Patients undergoing weight loss surgery, already at risk for stone formation because of obesity, are at heightened risk of developing gallstones following the surgery, presumably because weight loss mobilizes excessive cholesterol into bile while bile acid secretion is decreased.[24] Weight loss surgery commonly causes formation of biliary sludge; most concretions disappear but some evolve into gallstones that persist.[47]
TPN, frequently employed in clinical conditions with marked weight loss, causes gallbladder hypomotility and is strongly associated with the development of biliary sludge and gallstone disease.[23] The weight loss and gallbladder stasis increase the risk for cholesterol stone formation; pigment gallstones also form due to calcium bilirubinate sludge associated with TPN.[48]
Octreotide, a somatostatin analog, impairs gallbladder and small intestinal motility, leading to gallbladder stasis, increased production of secondary bile acids, and cholesterol stone formation.[22] Short-term use of octreotide is not usually problematic, but the risk increases with the duration of treatment.[49]

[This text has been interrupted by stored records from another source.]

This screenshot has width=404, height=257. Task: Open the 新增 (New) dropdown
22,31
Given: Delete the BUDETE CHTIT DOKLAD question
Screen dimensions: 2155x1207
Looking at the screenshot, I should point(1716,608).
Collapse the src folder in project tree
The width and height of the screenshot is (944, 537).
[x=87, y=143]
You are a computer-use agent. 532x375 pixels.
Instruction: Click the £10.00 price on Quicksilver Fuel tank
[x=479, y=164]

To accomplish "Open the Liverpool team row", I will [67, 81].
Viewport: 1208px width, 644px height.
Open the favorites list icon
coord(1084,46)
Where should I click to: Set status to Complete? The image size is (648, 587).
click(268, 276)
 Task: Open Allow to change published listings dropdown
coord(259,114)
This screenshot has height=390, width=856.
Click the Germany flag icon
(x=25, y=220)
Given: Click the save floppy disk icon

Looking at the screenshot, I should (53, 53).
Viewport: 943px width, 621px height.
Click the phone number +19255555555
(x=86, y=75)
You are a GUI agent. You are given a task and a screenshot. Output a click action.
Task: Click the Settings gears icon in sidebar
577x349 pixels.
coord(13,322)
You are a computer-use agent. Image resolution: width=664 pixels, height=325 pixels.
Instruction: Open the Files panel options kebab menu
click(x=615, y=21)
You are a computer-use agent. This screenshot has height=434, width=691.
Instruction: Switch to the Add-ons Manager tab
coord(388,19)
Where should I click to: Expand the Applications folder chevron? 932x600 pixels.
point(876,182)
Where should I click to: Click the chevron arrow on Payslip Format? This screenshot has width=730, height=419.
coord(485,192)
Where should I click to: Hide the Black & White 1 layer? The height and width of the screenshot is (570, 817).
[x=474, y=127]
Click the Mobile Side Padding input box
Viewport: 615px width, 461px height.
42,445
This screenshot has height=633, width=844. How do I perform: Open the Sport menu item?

Crohn disease commonly involves the terminal ileum; terminal ileum disease is associated with an increased risk of gallstones, in particular pigment stones.[7][53] Excessive bile salts escape into the colon to increase the solubility of bilirubin pigment; more bilirubin pigment is absorbed and consequently more pigment returns to the liver. This results in excessive secretion of bile pigment and black pigment stones.[54] Cholesterol stones also form; bile acid malabsorption leads to a deficiency of cholesterol, such that the bile becomes overly saturated with cholesterol and stone formation.[55]
Sickle cell disease (SCD) and beta-thalassemia are hereditary hemolytic anemias, in which excessive breakdown of hemoglobin leads to a large output of bilirubin and consequent black pigment stone formation. Stones present at a young age, and often require cholecystectomy.[1] In SCD, sickling can cause bile duct ischemia. Cholecystectomy is often needed relatively early in life in patients with SCD due to confounding symptoms of abdominal pain associated with sickle cell crises, cholelithiasis, and sickle-cell intrahepatic cholestasis.[56]
Gallstones are common in patients with liver cirrhosis, with a prevalence of 25% to 30% in this population.[57] This is likely related to abnormal pigment secretion, gallbladder hypomobility, and elevated estrogen levels in those with cirrhosis. Both cholesterol and black pigment stones occur, although black pigment stones are more common.[7][58]
Cystic fibrosis is a risk factor for gallstones due to bile acid malabsorption and hyperbilirubinemia.[54]